I always score 100% on introversion, so I'm definitely not LIE. If your proposition is accurate then I am indeed an ILI. That means my dual would be SEE. My life experiences withe SEEs support this. I don't just have a peculiar interest, I am peculiar.


----------



## HFGE (Jul 19, 2014)

Stampede said:


> It has? Link me babe.


Watch this season of Big Brother, Big Brother 16:
Big Brother 16 - CBS.com

Also, about the intertype relations:
Intertype Relations

It's also a good idea to be aware of the limitations of Socionics:
Limitations of Socionics

And finally, a good place to start with Socionics:
Socionics - the16types.info - Introduction to Socionics


----------



## Gentleman (Jun 14, 2014)

HFGE said:


> Watch this season of Big Brother, Big Brother 16:
> Big Brother 16 - CBS.com
> 
> Also, about the intertype relations:
> ...


Thanks, but I meant link me to the Russian experiment.


----------



## HFGE (Jul 19, 2014)

Stampede said:


> Thanks, but I meant link me to the Russian experiment.


I wouldn't even know where to find that information. Although I'd bet if you searched through the the16types forum archives enough you'd find what you're looking for.

There was an old post on the16types forum that I read long ago describing how the intertype relations were identified and described and it involved placing people of known type into close proximity with one another and observing how things played out. As such, most intertype relations you read today were written based on such observations.


----------



## Gentleman (Jun 14, 2014)

HFGE said:


> I wouldn't even know where to find that information. Although I'd bet if you searched through the the16types forum archives enough you'd find what you're looking for.
> 
> There was an old post on the16types forum that I read long ago describing how the intertype relations were identified and described and it involved placing people of known type into close proximity with one another and observing how things played out. As such, most intertype relations you read today were written based on such observations.

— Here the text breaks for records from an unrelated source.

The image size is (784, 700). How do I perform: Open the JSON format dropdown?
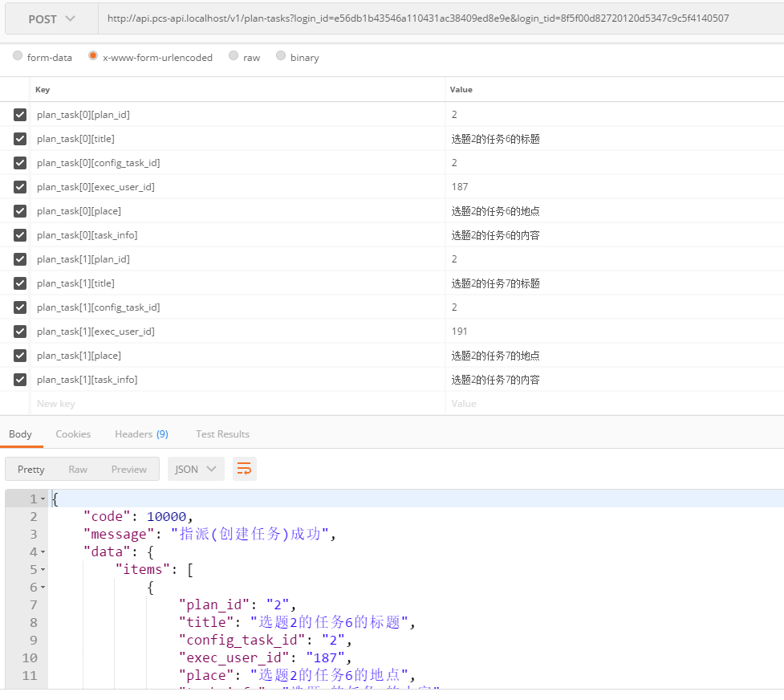(196, 469)
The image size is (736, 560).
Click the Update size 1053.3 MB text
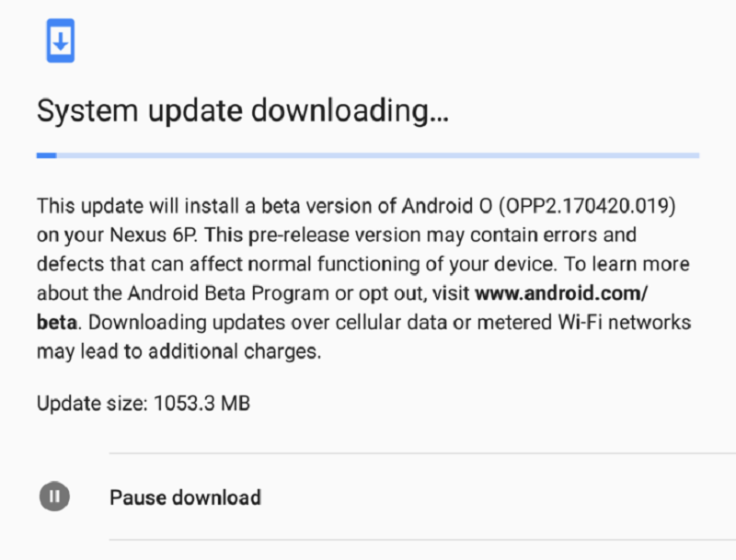click(144, 403)
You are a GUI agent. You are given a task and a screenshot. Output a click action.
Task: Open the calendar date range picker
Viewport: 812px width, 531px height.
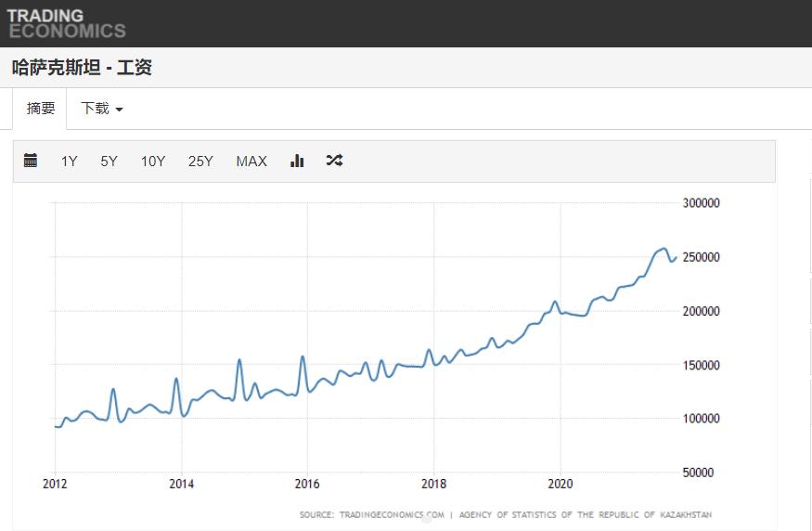pos(31,161)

Unless I am provided with evidence that such an experiment took place, I will regard your supposition as an anecdote and take it with a grain of salt. Google isn't turning anything up either.


----------



## HFGE (Jul 19, 2014)

Stampede said:


> Unless I am provided with evidence that such an experiment took place, I will regard your supposition as an anecdote and take it with a grain of salt. Google isn't turning anything up either.


I understand your skepticism but everything I'm recalling are things I've read over 6 years ago. Plus I doubt you'll find anything useful through Google. Try searching the the16types forum archives as that's the place I read the background of how the intertype relationships were verified. There will more than likely be at least one article detailing the history of how they came to be.


----------